**Problem statement:** Return every line below exactly, without dropping any.

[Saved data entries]
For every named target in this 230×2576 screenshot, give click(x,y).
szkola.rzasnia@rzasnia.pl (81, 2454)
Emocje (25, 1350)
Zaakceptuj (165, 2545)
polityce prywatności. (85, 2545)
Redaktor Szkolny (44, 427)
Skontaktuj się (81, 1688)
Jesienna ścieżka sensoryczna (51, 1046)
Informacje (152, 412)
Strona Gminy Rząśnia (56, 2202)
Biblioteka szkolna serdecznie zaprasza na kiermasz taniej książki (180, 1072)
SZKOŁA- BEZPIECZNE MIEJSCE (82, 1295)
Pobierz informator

**Solution:**
For every named target in this 230×2576 screenshot, give click(x,y).
szkola.rzasnia@rzasnia.pl (81, 2454)
Emocje (25, 1350)
Zaakceptuj (165, 2545)
polityce prywatności. (85, 2545)
Redaktor Szkolny (44, 427)
Skontaktuj się (81, 1688)
Jesienna ścieżka sensoryczna (51, 1046)
Informacje (152, 412)
Strona Gminy Rząśnia (56, 2202)
Biblioteka szkolna serdecznie zaprasza na kiermasz taniej książki (180, 1072)
SZKOŁA- BEZPIECZNE MIEJSCE (82, 1295)
Pobierz informator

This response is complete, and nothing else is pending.